El caso es que me sentía muy amargado pero totalmente íntegro ese jueves lluvioso de principios de septiembre. Quizá deba retroceder en el tiempo; no digo volver hasta el principio porque no creo que ninguna historia tenga un principio y un final, tan solo son cuentos que empiezan y acaban en un cierto punto, y esto no es en absoluto ningún cuento, aunque lo parezca.

Ya en el precioso y seductor mes de mayo -a principios «del más primoroso de los tiempos», como decía el poeta Leo Morgan- me encontraba sin blanca. En el banco me daban largas y no me quedaba nada que vender. Así pues, preveía atemorizado todo un verano sin dinero, lo cual significaba trabajar. Aunque pudiera parecerlo, no era el trabajo en sí lo que me asustaba. Lo que realmente me aterraba era pasar un verano sin blanca.

Un tanto desesperado, intenté vender unos relatos a un par de periódicos y revistas, pero los redactores estaban atiborrados de colaboraciones, rechazaron educadamente mis escritos y, en el fondo, no me sorprendió en absoluto. Eran mercancía burda.
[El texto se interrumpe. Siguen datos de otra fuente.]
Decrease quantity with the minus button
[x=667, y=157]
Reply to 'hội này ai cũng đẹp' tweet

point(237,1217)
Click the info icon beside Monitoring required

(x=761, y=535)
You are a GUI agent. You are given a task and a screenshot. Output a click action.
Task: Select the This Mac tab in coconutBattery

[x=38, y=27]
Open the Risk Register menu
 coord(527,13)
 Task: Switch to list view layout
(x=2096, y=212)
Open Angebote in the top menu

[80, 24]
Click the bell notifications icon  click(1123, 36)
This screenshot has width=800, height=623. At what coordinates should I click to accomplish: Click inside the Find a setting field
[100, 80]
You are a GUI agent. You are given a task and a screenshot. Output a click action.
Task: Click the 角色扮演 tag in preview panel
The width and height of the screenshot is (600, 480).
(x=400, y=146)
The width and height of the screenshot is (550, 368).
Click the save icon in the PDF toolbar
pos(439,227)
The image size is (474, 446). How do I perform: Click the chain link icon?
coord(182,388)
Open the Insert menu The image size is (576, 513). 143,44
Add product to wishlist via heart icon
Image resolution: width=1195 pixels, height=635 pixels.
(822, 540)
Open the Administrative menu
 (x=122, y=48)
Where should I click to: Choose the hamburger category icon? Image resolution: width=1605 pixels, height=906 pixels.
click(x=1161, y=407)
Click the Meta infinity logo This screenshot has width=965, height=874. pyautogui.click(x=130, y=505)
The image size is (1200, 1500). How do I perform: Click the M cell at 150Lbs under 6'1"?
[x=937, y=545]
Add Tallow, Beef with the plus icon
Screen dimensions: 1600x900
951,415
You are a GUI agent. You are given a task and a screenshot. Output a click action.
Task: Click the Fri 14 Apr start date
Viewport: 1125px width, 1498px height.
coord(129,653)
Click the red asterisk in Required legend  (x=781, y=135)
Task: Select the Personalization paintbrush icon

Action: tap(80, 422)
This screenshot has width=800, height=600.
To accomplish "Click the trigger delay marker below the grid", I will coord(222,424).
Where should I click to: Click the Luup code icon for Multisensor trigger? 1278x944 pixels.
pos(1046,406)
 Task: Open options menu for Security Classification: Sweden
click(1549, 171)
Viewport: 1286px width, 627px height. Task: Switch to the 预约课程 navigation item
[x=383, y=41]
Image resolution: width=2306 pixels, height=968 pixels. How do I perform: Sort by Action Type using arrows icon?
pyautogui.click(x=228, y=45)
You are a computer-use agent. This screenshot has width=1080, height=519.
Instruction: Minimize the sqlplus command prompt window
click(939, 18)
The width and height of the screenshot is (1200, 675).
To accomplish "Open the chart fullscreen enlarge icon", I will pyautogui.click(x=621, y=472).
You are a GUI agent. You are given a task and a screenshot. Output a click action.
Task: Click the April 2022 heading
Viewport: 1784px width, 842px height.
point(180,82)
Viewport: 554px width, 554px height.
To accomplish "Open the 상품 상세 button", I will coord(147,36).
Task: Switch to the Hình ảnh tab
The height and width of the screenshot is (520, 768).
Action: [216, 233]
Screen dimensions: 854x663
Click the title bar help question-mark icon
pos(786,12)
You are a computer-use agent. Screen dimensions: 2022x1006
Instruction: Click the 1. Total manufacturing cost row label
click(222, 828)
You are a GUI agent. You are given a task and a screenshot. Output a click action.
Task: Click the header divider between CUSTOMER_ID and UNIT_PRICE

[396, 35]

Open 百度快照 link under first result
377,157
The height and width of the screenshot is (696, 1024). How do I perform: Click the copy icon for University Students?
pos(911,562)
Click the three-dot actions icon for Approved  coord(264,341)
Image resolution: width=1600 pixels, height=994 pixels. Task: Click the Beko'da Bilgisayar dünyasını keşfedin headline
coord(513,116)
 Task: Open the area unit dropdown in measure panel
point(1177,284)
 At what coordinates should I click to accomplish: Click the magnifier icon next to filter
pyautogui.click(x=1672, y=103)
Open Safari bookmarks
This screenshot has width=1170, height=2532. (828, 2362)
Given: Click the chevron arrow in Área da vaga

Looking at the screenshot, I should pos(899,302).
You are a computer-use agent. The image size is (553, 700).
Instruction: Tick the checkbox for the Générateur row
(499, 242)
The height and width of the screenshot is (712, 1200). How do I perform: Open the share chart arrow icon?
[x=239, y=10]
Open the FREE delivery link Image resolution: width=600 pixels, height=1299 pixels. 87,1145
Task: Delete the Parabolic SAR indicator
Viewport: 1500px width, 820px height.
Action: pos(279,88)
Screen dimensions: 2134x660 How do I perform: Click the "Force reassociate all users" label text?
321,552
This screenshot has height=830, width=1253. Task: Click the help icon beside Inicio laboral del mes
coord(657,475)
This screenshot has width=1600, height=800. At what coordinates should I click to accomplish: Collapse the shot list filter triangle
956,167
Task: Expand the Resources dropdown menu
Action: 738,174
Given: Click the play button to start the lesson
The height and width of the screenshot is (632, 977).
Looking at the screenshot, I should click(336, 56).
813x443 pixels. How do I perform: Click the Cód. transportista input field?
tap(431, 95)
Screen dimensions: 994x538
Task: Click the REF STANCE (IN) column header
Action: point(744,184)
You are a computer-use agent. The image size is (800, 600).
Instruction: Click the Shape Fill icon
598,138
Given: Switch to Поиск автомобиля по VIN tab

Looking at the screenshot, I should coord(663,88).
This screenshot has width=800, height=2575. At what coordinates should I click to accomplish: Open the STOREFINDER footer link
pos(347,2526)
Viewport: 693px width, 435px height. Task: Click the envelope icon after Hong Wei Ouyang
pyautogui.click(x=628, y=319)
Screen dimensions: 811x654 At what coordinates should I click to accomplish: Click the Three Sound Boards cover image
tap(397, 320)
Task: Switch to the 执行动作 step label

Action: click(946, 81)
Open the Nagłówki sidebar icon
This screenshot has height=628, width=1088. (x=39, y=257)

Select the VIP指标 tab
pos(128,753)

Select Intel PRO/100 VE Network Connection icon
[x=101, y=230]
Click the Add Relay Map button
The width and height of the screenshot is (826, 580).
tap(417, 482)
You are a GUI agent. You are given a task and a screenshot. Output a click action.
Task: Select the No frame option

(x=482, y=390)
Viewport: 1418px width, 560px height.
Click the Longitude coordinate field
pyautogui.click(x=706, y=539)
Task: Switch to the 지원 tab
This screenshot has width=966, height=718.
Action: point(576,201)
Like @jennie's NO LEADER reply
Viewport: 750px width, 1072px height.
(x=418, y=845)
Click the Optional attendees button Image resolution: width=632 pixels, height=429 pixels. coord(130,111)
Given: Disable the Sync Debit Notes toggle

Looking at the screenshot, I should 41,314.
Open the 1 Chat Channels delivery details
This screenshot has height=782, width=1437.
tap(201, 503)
Después, bastante más desesperado, intenté ofrecer mis servicios a la prensa diaria. Primero hurgué un poco en algunas polémicas por aquí y por allá, y luego me metí de lleno en debates sobre temas a los que nunca había dedicado un pensamiento y de los que no tenía ni idea. Esto era en la primavera del setenta y ocho, justo diez años después de la legendaria primavera revolucionaria. Es decir, era el momento oportuno para la celebración de aniversario cantada por un coro compuesto por talludos y ya algo canosos rebeldes, aunque sonara bastante desafinado. Una parte quería revitalizar la Revolución, que había perdido por completo su rumbo, y convertirla en una guardería para alevines académicos. Otros la veían como una época dorada de ambiente político-festivo. En resumidas cuentas, nuestra propia época se había convertido en un período en que convivían gente que despertaba y gente que dormía, dependiendo de la situación en la que cada cual hubiera estado en la década anterior.